Fellow Passengers: This week’s Poetry Passage* (Proverbs 23) transports me to January 20, 2009, Washington, DC, when the inauguration of President Obama was bookended by two prayers. Mega church pastor and Purpose Driven author Rick Warren got a lot of press and got into hot water with conservatives when he invoked the God of different religions. Joseph Lowery of the Southern Christian Leadership Conference got less press, but he did get some heat from conservatives for paraphrasing an old blues lyric from Big Bill Broonzy to close his benediction, longing for a day when black would not have to get back and white would embrace what is right. The odd inclusion of the blues notwithstanding, I thought Lowery’s prayer was the highwater mark of the event. It was an incredibly eloquent, poetic, and prophetic prayer for leadership, both for the President and for our nation. I especially love how Reverend Lowery began his prayer, by quoting the third verse of Lift Every Voice and Sing, also known as the Negro National Hymn: God of our weary years, God of our silent tears; Thou who has brought us thus far on the way; Thou who has by Thy might led us into the light, keep us forever in the path, we pray. Lest our feet stray from the places, our God, where we met Thee, lest, our hearts drunk with the wine of the world, we forget Thee. Shadowed beneath Thy hand, may we forever stand true to our God, true to our native land.
Solomon wrote the book of Proverbs as something of an inagural address for emerging leaders. The chapter today has the ring of Lift Every Voice to it, especially the line lest our hearts, drunk with the wine of the world we forget Thee. The proverb speaks to many ways the world’s intoxicating elixirs can numb our minds and spirits. Addiction to alcohol is an obvious threat to good leadership. But the proverb begins with a warning against a different kind of substance abuse, the allure of wealth and privilege. Put a knife to your throat if that’s what it takes to stem your appetite for rich and delicate food, Solomon says. Be wise enough to resist wealth, he goes on. Avoid the bread of the greedy; I love his imagery here – he says that what they offer will wind up feeling like you have a hair in your throat! Avoid the exploitation of the poor, and be sure to discipline your children (I think it’s safe to say we have found better methods than his suggestion to beat them with rods, but the wisdom here is aimed at strung out and self-centered parents who care so little about their young that they neglect and ignore them, even when the kids are engaging in self-destructive behaviors).
It was this kind of poor leadership Solomon warned against. It was the kind of leadership demonstrated in the 19th century’s “Gilded Age,” an age that fostered greed, concentrated wealth, addiction, and neglect of children, an age that led James Weldon Johnson in 1900 to write his lyrical prayer, God of our weary years, God of our silent tears. . . He wrote the poem when the “reckless decade” of the 1890s proved that the country needed stronger and wiser leadership.
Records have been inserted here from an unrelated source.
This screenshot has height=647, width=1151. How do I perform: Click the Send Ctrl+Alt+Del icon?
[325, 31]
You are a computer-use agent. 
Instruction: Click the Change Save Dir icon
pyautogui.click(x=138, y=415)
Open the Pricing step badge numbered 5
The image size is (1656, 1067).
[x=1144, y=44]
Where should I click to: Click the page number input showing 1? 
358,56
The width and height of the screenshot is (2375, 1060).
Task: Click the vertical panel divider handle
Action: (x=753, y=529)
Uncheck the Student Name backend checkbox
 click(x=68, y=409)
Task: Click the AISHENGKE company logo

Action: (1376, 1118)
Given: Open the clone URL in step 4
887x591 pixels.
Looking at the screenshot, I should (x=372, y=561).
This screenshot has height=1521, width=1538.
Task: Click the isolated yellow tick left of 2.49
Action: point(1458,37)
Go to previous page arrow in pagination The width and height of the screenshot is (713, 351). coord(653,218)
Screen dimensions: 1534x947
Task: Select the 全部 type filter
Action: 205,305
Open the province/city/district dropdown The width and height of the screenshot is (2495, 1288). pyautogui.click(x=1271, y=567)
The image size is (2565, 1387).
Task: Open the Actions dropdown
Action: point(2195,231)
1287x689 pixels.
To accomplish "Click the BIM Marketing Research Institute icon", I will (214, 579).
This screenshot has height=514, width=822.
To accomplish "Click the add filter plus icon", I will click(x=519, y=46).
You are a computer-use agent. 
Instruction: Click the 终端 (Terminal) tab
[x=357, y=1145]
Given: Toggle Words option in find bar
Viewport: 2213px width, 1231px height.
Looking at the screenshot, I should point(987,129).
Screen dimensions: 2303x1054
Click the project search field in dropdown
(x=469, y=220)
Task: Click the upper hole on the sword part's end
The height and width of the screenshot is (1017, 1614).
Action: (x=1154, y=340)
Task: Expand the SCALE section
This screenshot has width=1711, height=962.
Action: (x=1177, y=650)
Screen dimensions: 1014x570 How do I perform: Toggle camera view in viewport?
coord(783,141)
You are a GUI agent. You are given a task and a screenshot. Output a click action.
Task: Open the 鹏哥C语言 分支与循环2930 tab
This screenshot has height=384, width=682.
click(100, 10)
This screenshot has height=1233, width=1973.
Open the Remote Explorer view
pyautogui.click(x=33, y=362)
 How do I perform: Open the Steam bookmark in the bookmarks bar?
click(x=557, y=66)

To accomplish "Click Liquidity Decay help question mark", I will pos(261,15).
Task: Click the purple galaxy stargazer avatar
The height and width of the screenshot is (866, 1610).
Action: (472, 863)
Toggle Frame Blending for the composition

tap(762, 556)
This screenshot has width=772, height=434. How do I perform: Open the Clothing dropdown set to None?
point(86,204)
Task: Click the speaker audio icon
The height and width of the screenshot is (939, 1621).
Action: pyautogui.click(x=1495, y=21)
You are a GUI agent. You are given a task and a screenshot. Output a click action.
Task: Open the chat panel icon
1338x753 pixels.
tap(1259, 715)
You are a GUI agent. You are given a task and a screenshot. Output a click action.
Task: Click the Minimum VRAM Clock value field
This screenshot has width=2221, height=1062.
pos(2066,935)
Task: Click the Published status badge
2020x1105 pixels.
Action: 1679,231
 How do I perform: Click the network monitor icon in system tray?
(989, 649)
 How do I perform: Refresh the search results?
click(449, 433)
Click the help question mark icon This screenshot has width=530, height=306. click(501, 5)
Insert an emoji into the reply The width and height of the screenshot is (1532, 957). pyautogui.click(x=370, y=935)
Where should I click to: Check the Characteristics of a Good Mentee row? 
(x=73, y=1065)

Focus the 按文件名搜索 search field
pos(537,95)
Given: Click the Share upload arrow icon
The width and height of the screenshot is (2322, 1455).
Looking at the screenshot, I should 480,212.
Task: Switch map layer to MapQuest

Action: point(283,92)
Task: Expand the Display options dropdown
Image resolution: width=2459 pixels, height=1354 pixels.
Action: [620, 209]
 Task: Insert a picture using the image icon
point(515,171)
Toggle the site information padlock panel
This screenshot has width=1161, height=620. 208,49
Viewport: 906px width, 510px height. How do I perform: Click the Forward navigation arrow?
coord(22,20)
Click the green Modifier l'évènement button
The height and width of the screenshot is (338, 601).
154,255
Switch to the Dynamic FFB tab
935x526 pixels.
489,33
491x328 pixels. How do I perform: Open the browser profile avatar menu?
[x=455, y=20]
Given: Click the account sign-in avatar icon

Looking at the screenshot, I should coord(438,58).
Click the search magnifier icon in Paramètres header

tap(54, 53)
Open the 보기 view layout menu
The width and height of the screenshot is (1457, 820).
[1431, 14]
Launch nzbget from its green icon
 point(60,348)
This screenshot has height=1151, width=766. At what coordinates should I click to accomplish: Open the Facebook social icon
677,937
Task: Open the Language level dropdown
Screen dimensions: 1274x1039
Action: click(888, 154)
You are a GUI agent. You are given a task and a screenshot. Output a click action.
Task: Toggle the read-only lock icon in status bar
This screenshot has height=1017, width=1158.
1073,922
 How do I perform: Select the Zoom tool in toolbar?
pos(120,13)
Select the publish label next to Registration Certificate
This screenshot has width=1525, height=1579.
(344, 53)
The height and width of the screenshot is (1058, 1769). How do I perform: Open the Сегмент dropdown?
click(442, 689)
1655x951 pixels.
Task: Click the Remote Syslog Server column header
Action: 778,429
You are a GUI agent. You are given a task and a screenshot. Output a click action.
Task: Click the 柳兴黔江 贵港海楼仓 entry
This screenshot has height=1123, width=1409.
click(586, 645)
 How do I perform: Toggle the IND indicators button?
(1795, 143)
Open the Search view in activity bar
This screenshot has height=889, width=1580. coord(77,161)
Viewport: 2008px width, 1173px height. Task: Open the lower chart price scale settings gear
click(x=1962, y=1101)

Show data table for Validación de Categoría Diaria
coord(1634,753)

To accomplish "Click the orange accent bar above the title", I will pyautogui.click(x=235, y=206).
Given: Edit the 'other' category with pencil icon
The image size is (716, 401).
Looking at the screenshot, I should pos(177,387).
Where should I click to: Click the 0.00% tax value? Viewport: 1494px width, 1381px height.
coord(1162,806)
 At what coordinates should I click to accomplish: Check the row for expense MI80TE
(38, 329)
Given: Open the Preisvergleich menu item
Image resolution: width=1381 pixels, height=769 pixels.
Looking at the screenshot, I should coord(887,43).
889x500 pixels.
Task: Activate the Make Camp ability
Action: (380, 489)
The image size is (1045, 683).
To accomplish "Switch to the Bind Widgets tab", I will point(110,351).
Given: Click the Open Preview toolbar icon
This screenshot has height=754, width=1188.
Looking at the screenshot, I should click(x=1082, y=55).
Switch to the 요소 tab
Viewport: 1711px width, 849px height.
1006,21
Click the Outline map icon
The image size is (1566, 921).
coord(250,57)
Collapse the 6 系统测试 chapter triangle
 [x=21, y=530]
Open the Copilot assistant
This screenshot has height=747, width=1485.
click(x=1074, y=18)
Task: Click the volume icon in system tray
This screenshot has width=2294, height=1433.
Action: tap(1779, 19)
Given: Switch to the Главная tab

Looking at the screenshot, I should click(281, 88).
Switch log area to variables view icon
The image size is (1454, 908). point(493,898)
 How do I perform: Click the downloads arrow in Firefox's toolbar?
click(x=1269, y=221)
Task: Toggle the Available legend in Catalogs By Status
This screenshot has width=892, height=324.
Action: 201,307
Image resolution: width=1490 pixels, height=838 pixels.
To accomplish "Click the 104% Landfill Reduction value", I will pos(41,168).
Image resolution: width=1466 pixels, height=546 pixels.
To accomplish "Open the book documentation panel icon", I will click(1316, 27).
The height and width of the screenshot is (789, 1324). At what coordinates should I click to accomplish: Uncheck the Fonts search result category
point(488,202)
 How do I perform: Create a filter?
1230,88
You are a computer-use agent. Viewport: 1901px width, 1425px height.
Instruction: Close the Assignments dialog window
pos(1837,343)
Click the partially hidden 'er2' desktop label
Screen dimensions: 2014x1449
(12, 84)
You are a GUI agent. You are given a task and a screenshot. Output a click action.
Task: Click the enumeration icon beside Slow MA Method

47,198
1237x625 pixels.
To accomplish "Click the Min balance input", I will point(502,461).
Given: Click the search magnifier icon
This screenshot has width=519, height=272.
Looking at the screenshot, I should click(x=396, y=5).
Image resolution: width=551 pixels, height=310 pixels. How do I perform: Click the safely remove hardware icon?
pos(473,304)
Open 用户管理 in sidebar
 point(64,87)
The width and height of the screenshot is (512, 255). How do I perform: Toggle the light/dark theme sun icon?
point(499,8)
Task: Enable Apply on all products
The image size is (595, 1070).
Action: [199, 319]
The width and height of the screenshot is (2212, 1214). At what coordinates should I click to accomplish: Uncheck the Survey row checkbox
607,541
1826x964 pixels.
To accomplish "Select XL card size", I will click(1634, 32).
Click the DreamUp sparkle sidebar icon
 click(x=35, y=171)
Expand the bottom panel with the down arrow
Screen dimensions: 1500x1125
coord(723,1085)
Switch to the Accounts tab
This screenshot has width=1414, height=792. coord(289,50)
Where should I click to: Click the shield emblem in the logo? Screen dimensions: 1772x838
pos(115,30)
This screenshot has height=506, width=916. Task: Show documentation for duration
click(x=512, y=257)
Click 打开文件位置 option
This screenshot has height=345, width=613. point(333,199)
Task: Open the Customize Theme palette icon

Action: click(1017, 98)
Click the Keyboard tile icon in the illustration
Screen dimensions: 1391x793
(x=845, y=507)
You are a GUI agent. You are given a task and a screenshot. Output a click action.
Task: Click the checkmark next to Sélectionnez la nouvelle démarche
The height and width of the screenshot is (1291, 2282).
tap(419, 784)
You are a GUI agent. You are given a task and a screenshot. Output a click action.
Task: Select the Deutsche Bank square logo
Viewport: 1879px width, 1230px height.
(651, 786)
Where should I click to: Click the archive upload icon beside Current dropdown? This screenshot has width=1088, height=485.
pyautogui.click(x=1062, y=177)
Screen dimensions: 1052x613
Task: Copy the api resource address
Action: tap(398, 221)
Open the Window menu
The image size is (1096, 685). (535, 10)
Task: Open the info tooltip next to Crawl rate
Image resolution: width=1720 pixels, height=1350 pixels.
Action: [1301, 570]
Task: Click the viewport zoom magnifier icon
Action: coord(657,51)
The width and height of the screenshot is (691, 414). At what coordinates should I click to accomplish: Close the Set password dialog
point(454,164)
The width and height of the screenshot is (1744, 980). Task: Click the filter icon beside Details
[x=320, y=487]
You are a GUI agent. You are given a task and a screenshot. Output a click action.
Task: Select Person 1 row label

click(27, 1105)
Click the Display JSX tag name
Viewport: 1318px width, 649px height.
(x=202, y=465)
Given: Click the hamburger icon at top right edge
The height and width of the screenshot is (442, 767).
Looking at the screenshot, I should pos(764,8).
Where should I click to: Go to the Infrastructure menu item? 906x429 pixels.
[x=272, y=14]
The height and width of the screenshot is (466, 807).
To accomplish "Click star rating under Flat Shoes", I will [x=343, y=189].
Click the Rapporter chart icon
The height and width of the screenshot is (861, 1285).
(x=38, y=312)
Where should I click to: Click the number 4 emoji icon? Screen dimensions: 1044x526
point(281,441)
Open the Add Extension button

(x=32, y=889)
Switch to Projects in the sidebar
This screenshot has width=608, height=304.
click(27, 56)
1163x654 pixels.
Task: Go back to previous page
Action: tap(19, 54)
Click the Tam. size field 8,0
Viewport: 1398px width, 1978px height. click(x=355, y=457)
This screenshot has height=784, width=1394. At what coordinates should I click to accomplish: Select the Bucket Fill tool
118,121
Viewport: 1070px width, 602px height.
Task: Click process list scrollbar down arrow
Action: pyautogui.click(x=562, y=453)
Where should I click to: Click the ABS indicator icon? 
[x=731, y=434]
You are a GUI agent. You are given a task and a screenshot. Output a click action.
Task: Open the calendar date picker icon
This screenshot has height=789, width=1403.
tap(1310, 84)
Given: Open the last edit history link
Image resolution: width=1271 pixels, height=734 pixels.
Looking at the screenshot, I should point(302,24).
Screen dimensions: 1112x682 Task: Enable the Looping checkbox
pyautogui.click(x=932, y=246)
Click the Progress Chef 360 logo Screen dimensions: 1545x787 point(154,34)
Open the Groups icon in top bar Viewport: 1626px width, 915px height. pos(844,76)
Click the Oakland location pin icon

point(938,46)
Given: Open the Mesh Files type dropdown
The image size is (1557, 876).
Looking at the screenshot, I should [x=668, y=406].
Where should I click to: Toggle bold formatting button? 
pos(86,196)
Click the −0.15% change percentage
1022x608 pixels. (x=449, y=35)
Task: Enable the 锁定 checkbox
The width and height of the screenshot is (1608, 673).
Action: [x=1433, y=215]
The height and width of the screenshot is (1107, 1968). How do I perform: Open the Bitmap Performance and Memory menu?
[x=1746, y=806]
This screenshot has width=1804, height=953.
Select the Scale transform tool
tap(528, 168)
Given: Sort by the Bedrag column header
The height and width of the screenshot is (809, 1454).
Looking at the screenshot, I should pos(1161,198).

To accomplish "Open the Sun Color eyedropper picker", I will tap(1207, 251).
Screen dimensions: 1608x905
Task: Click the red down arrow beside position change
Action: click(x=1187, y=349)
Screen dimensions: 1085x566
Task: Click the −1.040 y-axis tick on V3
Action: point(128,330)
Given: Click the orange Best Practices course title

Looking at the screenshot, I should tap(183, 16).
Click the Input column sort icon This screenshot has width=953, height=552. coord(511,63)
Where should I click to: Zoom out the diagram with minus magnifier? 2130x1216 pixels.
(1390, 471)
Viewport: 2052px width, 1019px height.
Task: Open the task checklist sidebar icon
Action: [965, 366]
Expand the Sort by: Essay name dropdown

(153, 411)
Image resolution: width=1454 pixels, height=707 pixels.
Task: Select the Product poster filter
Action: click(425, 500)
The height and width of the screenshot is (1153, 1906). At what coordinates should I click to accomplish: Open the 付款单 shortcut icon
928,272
It was his observation of a culture addicted to riches, to power, as well as to mind-numbing and spirit-numbing substances, that led him to write lest our hearts drunk with the wine of the world we forget thee. One hundred years after Johnson wrote that song, people were speaking and writing of America’s new Gilded Age, marked by incredible concentrations of wealth and power, and an ever growing gap between the rich and poor. Many of the progressive regulations that were put into place at the end of the original Gilded Age, such as those in the banking industry, had been swept away to allow for this new age to flourish. We experienced our own reckless decade, and are now suffering the consequences. And yet so many of our leaders remain addicted to the wine of the world, the concentrated wealth of corporate power. The hopeful side of me hears an echo of Solomon and James Weldon Johnson in the current movement to occupy Wall Street, in the coughing and spitting against an addiction to concentrated wealth and power that has stuck in our culture like a hair in the throat. The cynical side of me hears an echo among many of our politicians of what Solomon heard in response: They struck me but I was not hurt; they beat me, but I did not feel it. When shall I awake? I will seek another drink.
How about you? Where does this Poetic Passage take you on your journey of faith? Feel free to comment.